SELAMAT DATANG DI BLOG ARIEF ARDILES

jika ada kritik dan saran kami persilahkan
Semoga bermanfaat

Kamis, 02 Juni 2011

Menyiasati Emosi Marah Dalam Keluarga


Menyiasati Emosi Marah Dalam Keluarga

KEHIDUPAN dalam keluarga yang terdiri atas ayah, ibu dan anak itu sangat
berpeluang untuk memancing rasa marah. Penyebabnya, bisa macam-macam. Mulai
dari yang sepele sampai yang serius. Sebenarnya marah adalah reaksi
emosional yang sangat wajar, seperti juga perasaan takut, sedih dan rasa
bersalah. Hanya biasanya kemarahan itu memunculkan dampak langsung yang
lebih merusak.

Menurut Heman Elia, seorang psikolog, menuntut agar anak tidak marah bukan
saja tidak realistis, namun juga kurang sehat.
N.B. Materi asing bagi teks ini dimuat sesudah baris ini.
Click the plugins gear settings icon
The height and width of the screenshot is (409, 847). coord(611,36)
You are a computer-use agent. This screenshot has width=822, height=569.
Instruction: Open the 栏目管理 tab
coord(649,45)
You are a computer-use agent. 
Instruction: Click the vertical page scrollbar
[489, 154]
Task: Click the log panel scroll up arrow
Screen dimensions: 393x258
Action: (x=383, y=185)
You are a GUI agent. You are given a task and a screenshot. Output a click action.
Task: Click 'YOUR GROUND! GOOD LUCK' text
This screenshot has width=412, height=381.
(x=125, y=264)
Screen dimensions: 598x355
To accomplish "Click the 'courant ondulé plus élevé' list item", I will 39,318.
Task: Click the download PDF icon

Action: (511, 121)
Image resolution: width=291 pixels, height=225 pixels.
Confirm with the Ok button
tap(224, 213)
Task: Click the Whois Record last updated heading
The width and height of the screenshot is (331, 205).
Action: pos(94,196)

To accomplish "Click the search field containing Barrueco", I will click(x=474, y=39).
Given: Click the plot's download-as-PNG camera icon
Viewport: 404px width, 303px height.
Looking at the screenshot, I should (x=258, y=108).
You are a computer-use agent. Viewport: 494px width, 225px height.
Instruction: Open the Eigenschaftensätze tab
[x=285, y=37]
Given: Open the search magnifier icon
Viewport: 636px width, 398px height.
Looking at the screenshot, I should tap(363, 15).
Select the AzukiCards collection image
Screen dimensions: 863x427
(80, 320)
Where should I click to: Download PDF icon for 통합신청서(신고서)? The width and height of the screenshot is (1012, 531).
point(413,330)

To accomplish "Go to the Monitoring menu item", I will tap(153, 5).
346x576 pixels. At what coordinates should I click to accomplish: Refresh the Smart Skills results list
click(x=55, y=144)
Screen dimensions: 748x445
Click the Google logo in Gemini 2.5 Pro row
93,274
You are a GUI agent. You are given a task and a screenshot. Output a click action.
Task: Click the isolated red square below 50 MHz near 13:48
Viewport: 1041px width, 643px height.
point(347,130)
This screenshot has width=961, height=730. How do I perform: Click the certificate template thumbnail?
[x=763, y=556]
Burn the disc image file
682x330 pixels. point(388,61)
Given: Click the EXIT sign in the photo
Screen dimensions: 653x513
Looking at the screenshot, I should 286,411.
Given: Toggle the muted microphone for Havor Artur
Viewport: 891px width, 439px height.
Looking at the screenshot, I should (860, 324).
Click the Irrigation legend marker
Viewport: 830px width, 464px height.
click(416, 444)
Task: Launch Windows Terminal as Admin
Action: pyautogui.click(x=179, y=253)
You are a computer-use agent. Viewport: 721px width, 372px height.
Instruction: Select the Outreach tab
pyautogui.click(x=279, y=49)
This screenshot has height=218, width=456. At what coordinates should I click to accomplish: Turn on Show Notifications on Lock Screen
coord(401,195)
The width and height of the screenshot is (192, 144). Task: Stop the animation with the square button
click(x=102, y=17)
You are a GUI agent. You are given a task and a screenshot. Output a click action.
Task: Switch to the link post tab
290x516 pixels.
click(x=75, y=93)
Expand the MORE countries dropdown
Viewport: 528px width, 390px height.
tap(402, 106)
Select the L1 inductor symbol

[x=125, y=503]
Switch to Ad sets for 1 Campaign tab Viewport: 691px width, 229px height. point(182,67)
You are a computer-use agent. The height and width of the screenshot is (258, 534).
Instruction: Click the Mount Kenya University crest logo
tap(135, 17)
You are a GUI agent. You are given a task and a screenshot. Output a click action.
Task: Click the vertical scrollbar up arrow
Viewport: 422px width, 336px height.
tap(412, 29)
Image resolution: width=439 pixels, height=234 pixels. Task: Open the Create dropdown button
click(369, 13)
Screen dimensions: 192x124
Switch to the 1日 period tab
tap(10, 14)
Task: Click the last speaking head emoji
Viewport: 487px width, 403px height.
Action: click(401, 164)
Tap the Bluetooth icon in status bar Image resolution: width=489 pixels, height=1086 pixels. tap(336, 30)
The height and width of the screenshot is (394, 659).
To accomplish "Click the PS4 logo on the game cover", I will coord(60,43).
Anak yang kurang mampu
memperlihatkan rasa marah dapat menderita cacat cukup serius dalam hubungan
sosialnya kelak. Ia mungkin akan tampak seolah tidak memiliki daya tahan
atau kekuatan untuk membela diri dalam menghadapi tekanan sosial. Akibatnya,

ia mudah terpengaruh dan mudah menjadi objek manipulasi orang lain.

Dengan demikian, kita harus bersikap bijaksana dalam menyikapi kemarahan
seorang anak. Caranya yaitu dengan membantu anak untuk menyatakan kemarahan
secara wajar dan proporsional. Heman Elia, menyarankan dalam mengajar anak
mengungkapkan kemarahannya haruslah dimulai sedini mungkin. Terutama sejak
anak mulai dapat berkata-kata. Kuncinya adalah agar anak menyatakan
kemarahan dalam bentuk verbal.

Yang jelas, pada saat marah menguasai seseorang, maka akan terjadi
ketidakseimbangan pikiran manusia berupa hilangnya kemampuan untuk berpikir
sehat. Atas alasan inilah, barangkali kenapa Sayyid Mujtaba M.L.
mengungkapkan kejahatan merupakan perwujudan dari kepribadian yang tidak
seimbang. Ketika seorang individu kehilangan pengawasan atas akalnya, maka
ia juga akan kehilangan kendali atas kehendak dan dirinya sendiri. Manusia
tersebut tidak hanya lepas dari kendali akal, tetapi juga kehilangan
perannya sebagai unsur yang produktif dalam kehidupan dan pada gilirannya
berubah menjadi makhluk sosial yang berbahaya.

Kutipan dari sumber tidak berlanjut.